Recording a full-length soundtrack for director Edward Burns’ romantic comedy “She’s the One” probably seemed like a great idea in the mid-90s, when Petty peers like Bruce Springsteen and Elton John were taking home Oscars for their own Hollywood work. The association with the film arguably just confused matters: The album the Heartbreakers made in 1996 is one of their strongest late-period releases, with no knowledge of the movie necessary to appreciate it. It’s fascinating to hear Mr. Petty and his bandmates adjusting to the eccentricities of the alternative-rock era, notably on their cover of an unprintably titled deep cut of Beck, as well as on this gorgeous psychedelic ballad. The chorus features some of Mr. Petty’s finest lyrics on the subject of romantic ambivalence: “You got a heart so big, it could crush this town / And I can’t hold out forever, even walls fall down.”

‘Free Girl Now’ (1999)

“Echo,” released in the period after Mr. Petty split from his first wife, is often short-handed as his divorce album, and while that’s a bit of an oversimplification, it’s a fascinating filter through which to view the album’s lead single. “Free Girl Now” is addressed to a woman who has just gotten out of a deeply flawed relationship: “I remember when you were his dog / I remember you under his thumb,” he notes. Now the woman is on her own, unbound, starting over. Mr. Petty sounds happy for her. (Is she the same woman from “American Girl” and “Free Fallin’,” whose titles this song cleverly riffs on? Maybe.) You get the sense that whatever the details of this possibly fictional breakup, and the role the narrator himself played in it, it means a lot to him that someone is living free.

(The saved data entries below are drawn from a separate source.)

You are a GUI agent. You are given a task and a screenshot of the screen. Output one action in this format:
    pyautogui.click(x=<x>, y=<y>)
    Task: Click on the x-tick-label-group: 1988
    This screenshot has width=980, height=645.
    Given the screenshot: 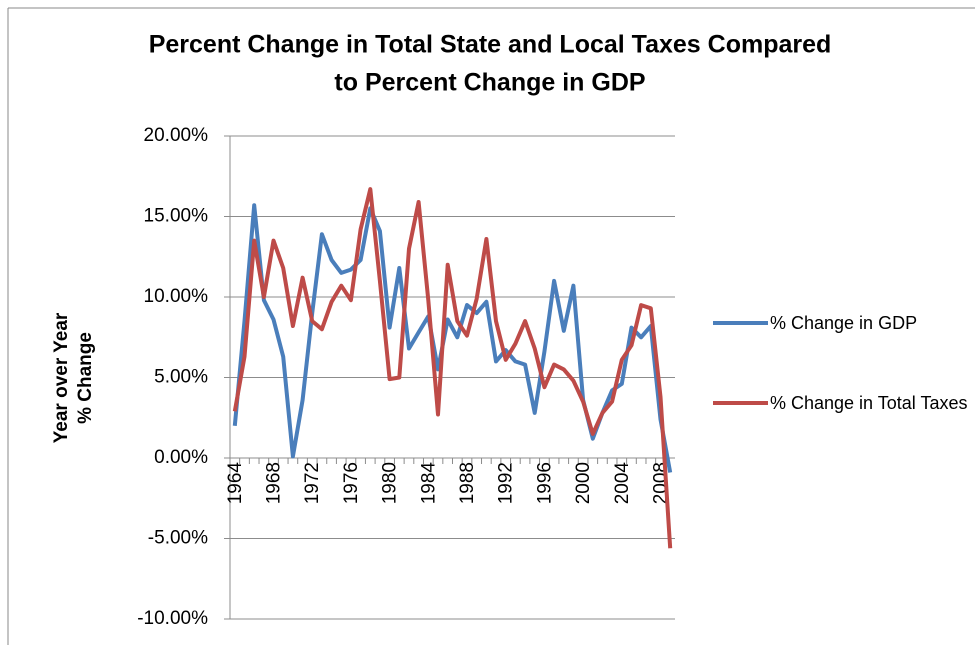 What is the action you would take?
    pyautogui.click(x=468, y=483)
    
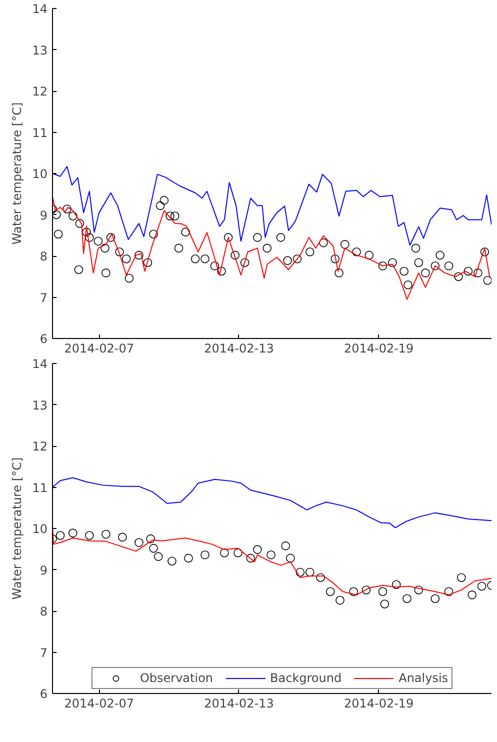  What do you see at coordinates (17, 174) in the screenshot?
I see `y-axis-title: Water temperature [°C]` at bounding box center [17, 174].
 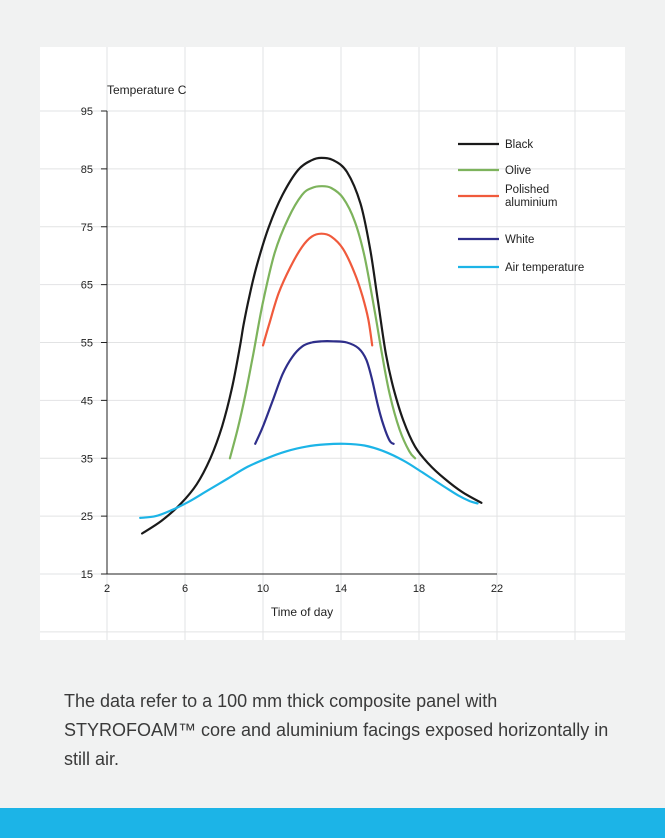 What do you see at coordinates (87, 517) in the screenshot?
I see `y-tick-label: 25` at bounding box center [87, 517].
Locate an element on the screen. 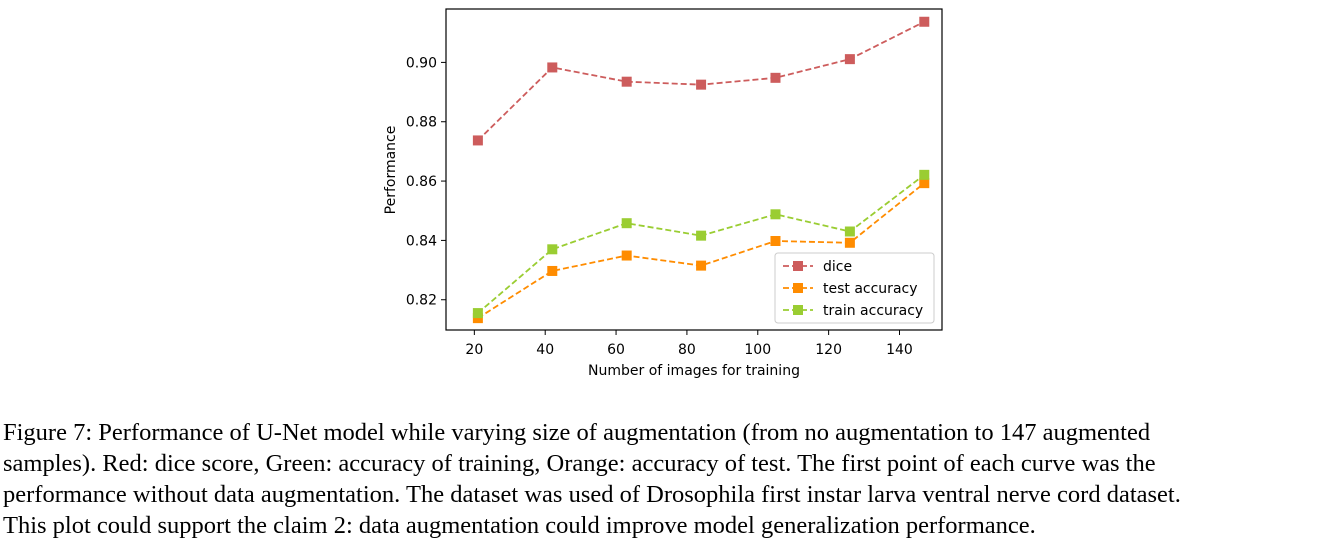 This screenshot has width=1329, height=541. x-tick-label: 40 is located at coordinates (545, 350).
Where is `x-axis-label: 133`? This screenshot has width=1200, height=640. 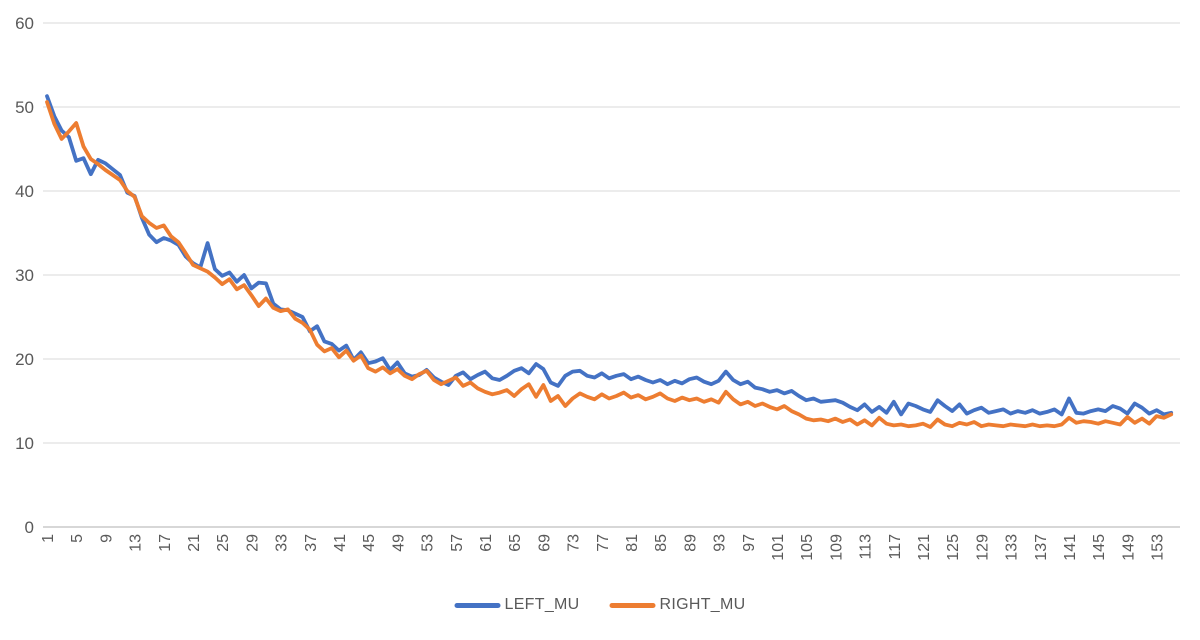
x-axis-label: 133 is located at coordinates (1012, 548).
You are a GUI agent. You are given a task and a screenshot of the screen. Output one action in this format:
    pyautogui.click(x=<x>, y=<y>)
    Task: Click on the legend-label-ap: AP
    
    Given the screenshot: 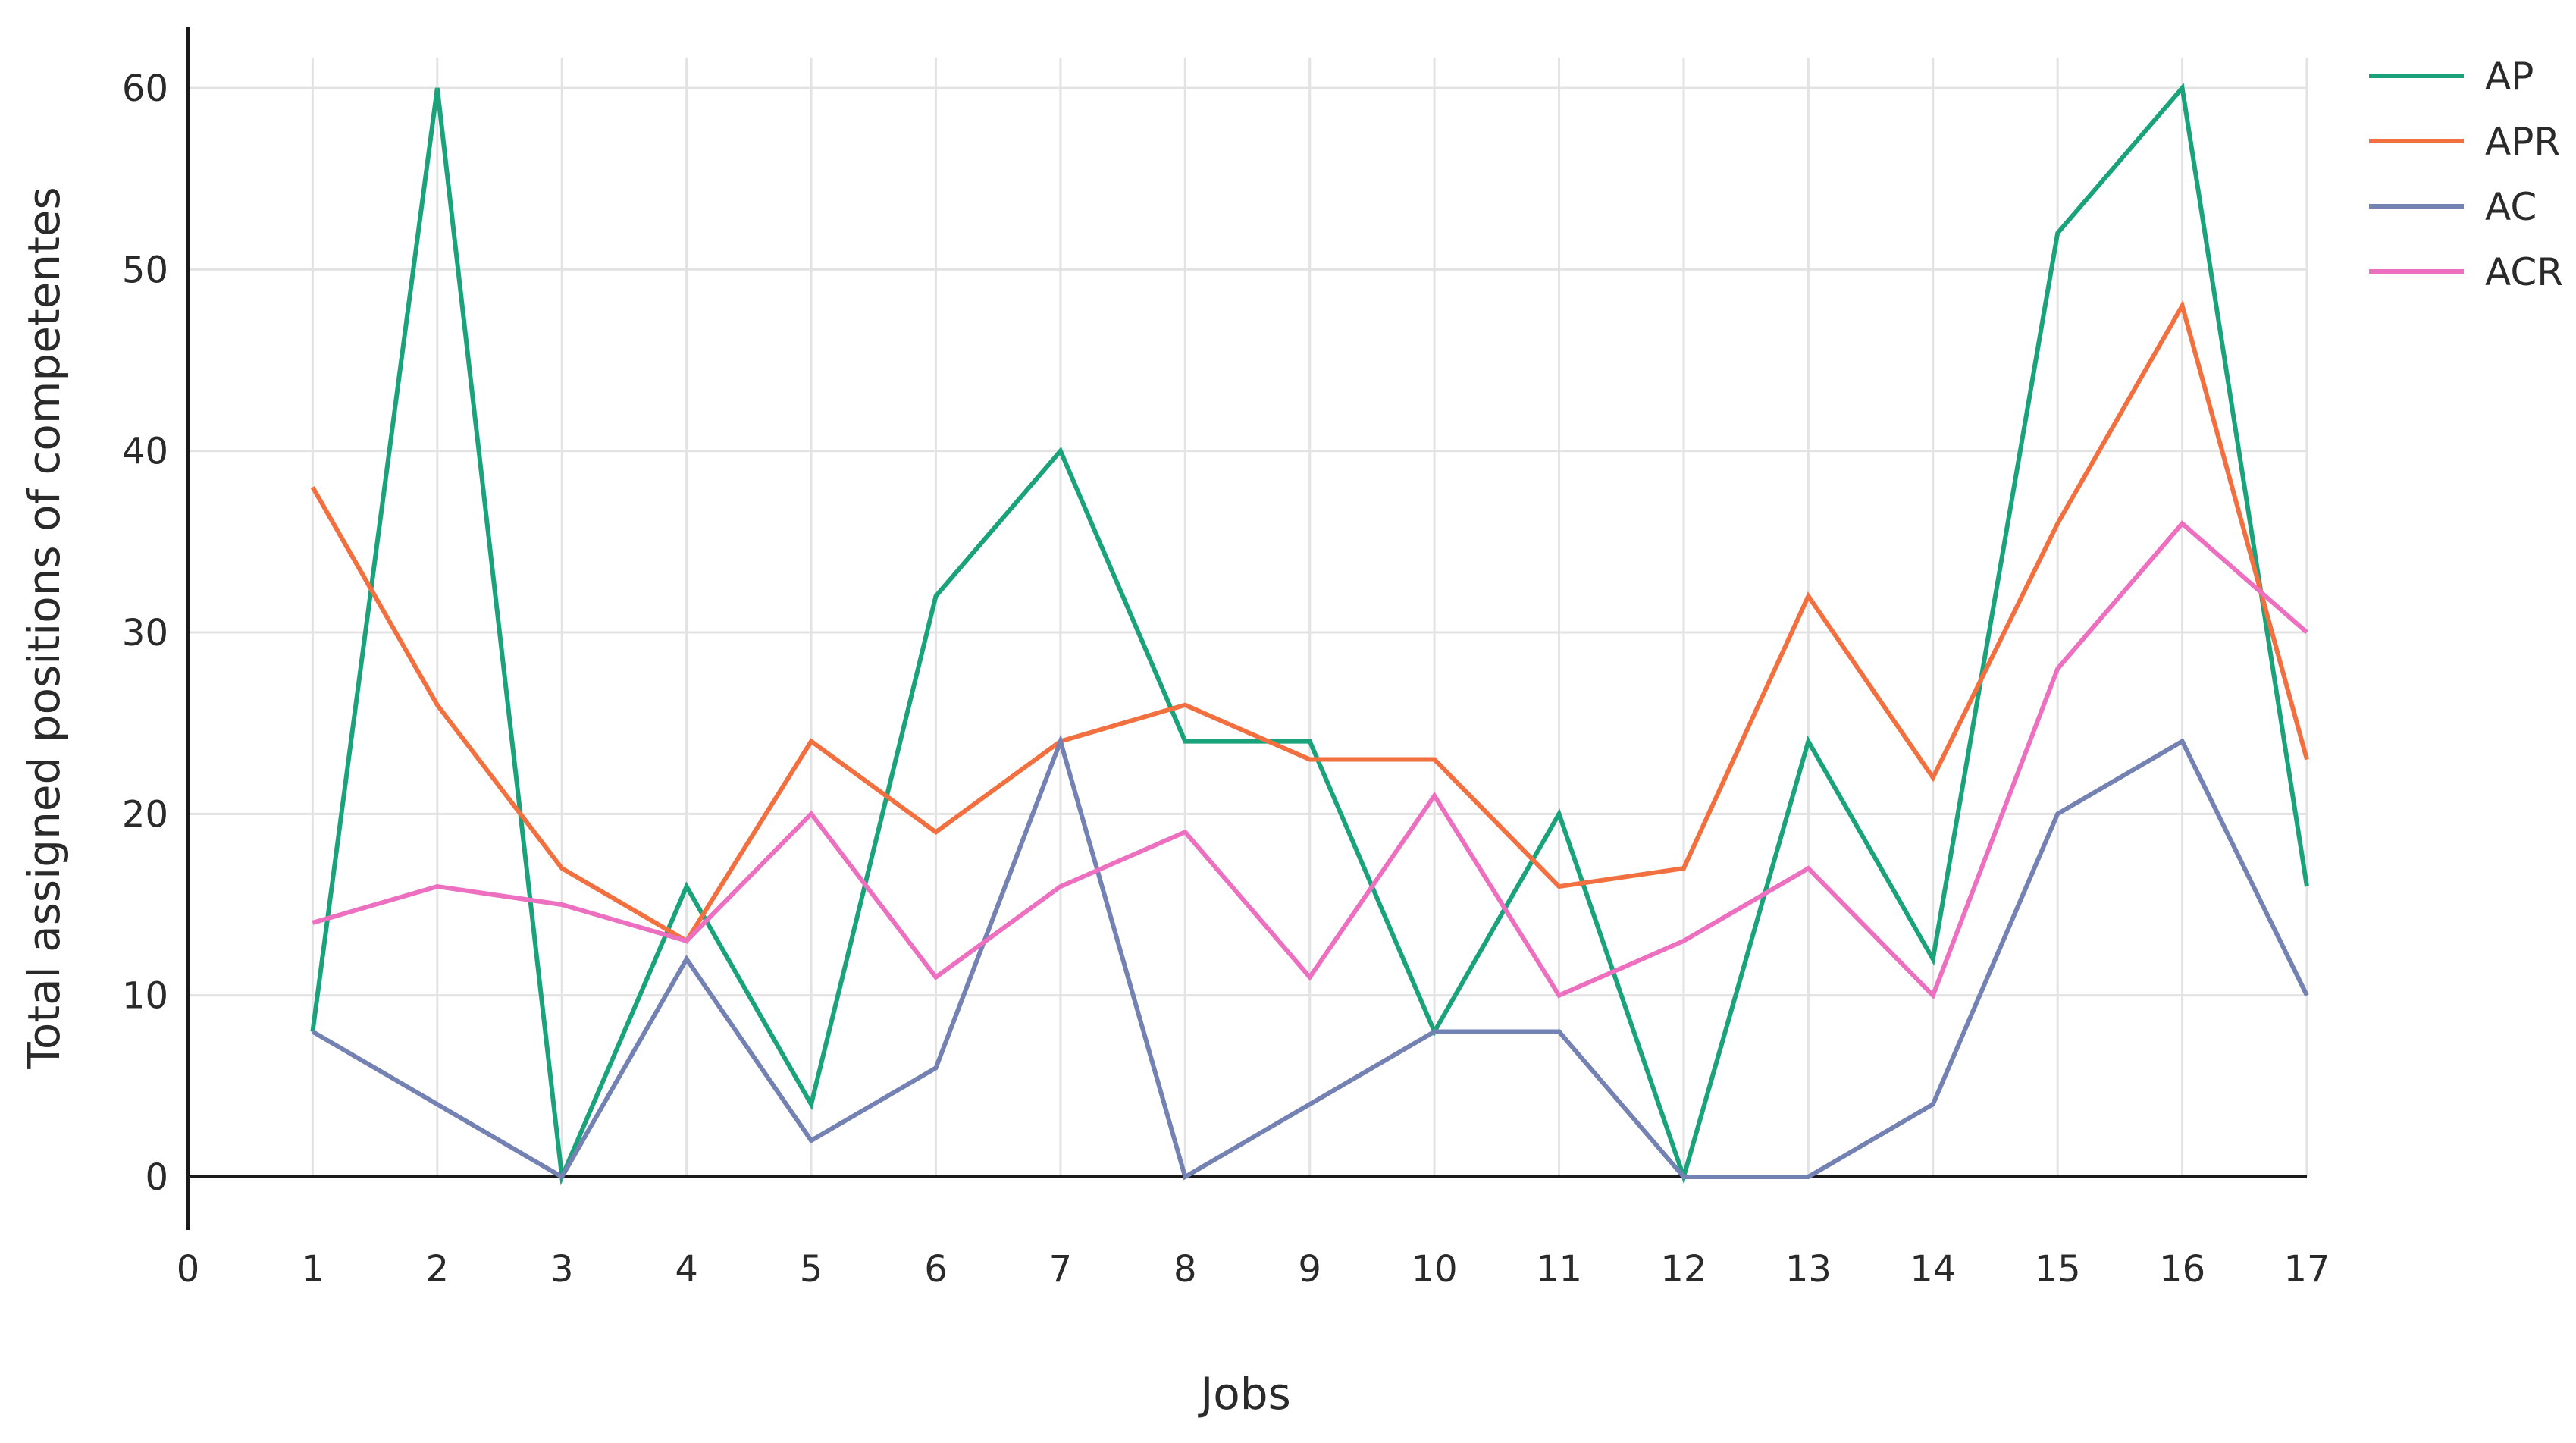 What is the action you would take?
    pyautogui.click(x=2510, y=77)
    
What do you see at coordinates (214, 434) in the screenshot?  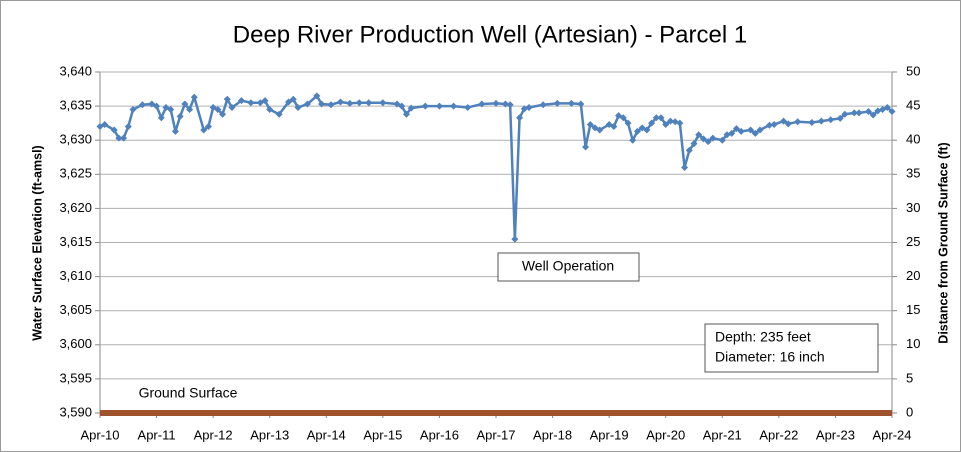 I see `x-tick-label: Apr-12` at bounding box center [214, 434].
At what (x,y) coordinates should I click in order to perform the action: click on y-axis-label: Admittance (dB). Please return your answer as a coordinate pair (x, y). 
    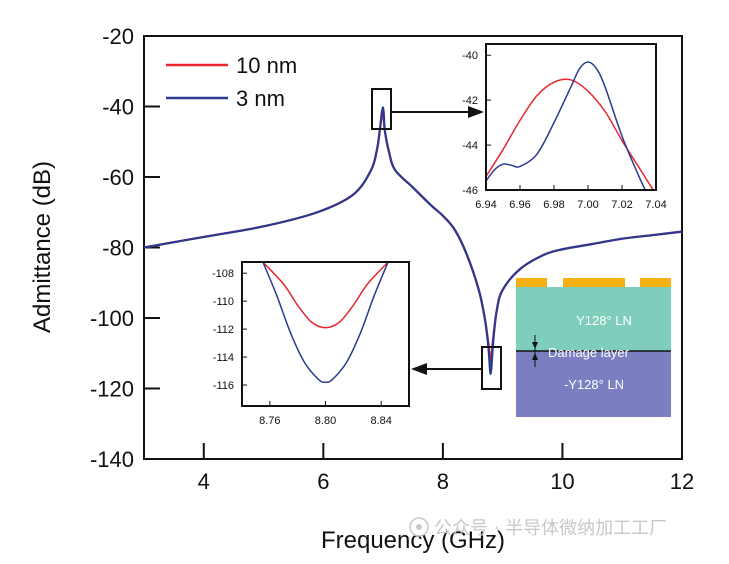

‘American Dream Plan B’ (2014)

The music that Mr. Petty made in the new millennium — including a 2006 solo album, three Heartbreakers LPs, and two more with his pre-fame band Mudcrutch — are all worth exploring for devoted fans, as are any number of bootlegs from Mr. Petty’s masterful live shows in these years. “Hypnotic Eye,” the final Heartbreakers album, is of particular note. On songs like this opener, he revisits the kind of hard-luck stories he wrote about through his entire career, with his balance of bitterness and hope more or less intact. “My success is anybody’s guess,” he grumbles here over a lowdown garage-rock crunch, “but like a fool, I’m bettin’ on happiness.”